There is always something comforting about a dive bar that pops up out of nowhere, a residential block that by some miracle of zoning laws still features a timeless dive. Baltimore’s Butts & Betty’s Tavern in the Upper Fells Point neighborhood is a perfect example, the only indication that a business of any kind exists on its city block a small door cut out of the corner of a towering townhome-style building. The signature Butts & Betty’s Tavern sign hangs above the front door on an angle, no embellishment needed to the block letters on a yellow background. Around the corner, a marquee offers a sometimes rotating message often advertising the presence of an ATM and keno-style gambling inside.
The neon here is restricted to one of the bar’s two transparent windows, the inscription a list of everything important in life: “Lottery & Sandwiches.” The neon’s pale red glow offers some of the scarce illumination inside, giving everything a light red tint. Opaque glass blocks appear in spots along the exterior of the building and around the front door, ensuring that only the suggestion of daylight creep inside.

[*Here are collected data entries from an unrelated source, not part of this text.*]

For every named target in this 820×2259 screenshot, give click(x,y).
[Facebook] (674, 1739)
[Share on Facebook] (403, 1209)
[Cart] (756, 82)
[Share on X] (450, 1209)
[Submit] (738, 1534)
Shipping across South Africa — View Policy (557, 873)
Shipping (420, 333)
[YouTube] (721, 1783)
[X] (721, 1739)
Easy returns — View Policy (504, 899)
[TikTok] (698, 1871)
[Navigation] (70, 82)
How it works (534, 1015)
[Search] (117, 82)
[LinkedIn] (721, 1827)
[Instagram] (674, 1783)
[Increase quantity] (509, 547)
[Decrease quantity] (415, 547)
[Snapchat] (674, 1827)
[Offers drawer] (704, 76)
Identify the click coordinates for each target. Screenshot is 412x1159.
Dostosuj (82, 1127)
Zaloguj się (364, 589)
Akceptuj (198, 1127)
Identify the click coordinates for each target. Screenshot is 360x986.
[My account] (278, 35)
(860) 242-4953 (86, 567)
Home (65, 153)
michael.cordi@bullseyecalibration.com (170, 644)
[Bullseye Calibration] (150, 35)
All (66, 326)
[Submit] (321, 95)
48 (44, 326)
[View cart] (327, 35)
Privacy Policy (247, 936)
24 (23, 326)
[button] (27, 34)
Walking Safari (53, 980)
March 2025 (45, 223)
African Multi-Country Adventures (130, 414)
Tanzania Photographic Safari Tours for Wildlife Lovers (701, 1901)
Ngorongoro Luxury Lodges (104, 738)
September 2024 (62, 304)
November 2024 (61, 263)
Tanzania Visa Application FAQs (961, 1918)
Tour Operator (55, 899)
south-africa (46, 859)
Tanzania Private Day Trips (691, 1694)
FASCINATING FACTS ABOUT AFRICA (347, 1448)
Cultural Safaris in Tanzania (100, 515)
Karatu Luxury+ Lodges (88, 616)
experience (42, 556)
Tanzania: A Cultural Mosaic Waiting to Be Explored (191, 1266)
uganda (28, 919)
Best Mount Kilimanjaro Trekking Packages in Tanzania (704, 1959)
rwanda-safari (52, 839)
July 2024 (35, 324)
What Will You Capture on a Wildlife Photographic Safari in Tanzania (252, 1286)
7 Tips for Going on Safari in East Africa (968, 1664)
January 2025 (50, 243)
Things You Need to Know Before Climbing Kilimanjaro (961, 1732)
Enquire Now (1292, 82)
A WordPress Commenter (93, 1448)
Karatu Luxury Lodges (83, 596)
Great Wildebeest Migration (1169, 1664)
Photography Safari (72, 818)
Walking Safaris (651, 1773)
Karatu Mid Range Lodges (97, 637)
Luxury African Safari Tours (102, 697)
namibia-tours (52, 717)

The business is proudly woman owned and operated, a family-run business across four generations (so far). Yuengling is the drink here, the glowing clock in the center of the bar one of a few references to the regional favorite. Liquor sits in closed glass cabinets among other perches inside, giving off the vibe of a curio cabinet in a grandmother’s living room, which only adds to the ambiance within. A classic neighborhood corner spot in southeast Baltimore, Butts and Betty’s is about as straightforward as a dive bar experience can be.